→ **Task**
Gather every line of the listing below that contains the string "word". Matches must have the same uppercase and lowercase letters.

→ **Material for this exercise**
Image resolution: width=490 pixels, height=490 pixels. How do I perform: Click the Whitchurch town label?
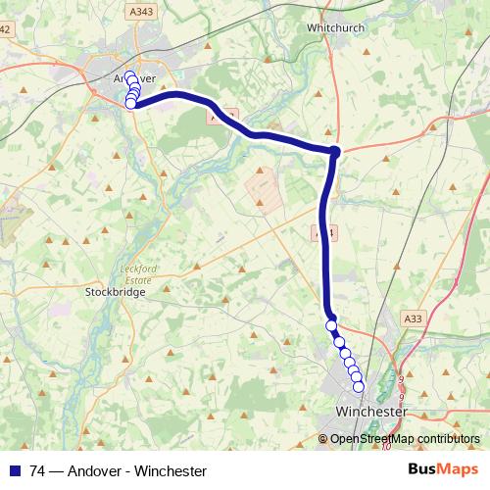pos(335,29)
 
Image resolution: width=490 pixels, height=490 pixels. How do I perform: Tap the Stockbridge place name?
pos(115,292)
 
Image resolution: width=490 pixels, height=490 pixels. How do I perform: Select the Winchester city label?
pos(370,413)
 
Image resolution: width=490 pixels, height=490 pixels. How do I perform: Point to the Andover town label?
pos(135,77)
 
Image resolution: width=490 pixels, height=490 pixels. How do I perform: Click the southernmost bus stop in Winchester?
pos(359,387)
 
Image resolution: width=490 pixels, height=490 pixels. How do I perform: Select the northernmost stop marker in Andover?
pos(129,74)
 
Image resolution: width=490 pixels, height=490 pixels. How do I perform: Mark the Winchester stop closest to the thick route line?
pos(331,325)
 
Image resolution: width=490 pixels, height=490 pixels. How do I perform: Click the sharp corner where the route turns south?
pos(335,151)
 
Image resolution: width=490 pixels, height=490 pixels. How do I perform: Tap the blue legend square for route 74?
pos(14,470)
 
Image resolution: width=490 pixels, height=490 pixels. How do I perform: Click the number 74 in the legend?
pos(38,471)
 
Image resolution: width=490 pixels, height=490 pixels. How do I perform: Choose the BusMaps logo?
pos(444,470)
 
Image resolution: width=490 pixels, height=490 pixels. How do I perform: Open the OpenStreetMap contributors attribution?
pos(405,438)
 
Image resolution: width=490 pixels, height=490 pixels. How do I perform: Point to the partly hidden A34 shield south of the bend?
pos(325,233)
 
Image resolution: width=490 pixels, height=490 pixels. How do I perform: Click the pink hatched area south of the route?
pos(262,187)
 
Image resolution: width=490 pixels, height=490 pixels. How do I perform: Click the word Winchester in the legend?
pos(171,471)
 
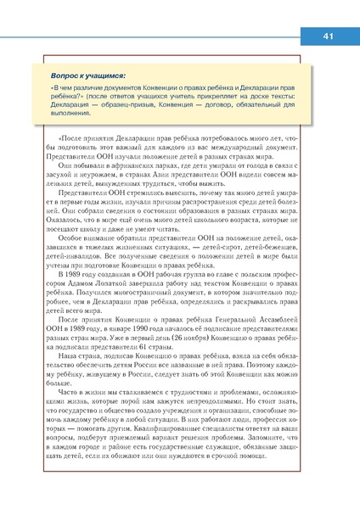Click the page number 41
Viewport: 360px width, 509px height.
(329, 36)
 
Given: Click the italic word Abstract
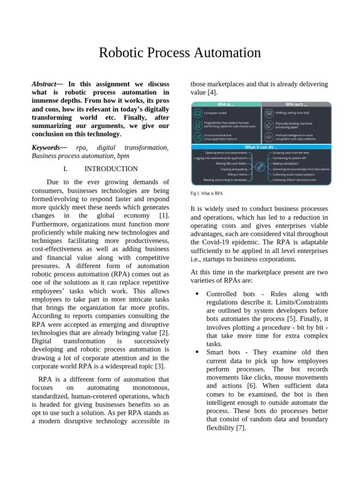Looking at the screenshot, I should coord(44,84).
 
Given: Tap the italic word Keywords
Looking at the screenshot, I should coord(45,148).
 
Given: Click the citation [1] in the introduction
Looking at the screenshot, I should coord(164,216).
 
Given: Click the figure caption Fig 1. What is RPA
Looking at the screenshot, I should coord(207,193).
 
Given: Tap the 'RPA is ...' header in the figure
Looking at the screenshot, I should coord(226,105).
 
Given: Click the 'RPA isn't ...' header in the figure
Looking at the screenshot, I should coord(296,105).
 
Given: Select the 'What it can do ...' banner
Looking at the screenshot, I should coord(261,147).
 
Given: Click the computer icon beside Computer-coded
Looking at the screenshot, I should coord(197,113).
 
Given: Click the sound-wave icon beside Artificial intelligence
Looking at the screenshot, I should coord(269,137).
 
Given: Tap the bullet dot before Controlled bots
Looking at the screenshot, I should coord(197,293).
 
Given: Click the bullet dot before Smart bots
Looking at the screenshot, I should coord(197,352).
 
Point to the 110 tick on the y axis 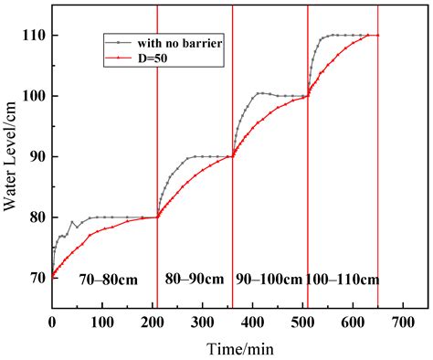tap(34, 35)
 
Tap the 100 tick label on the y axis tap(34, 96)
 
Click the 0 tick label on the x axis tap(52, 322)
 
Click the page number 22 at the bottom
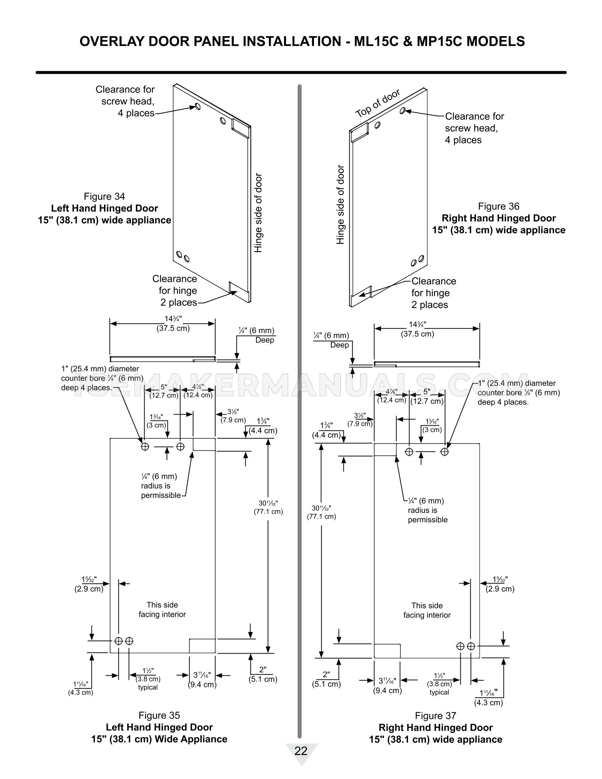pos(301,751)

→ **Result for this task**
Image resolution: width=490 pixels, height=490 pixels. How do I perform: Click the word Winchester in the legend?
Given: Click the italic word Abstract
Given: Tap the italic word Keywords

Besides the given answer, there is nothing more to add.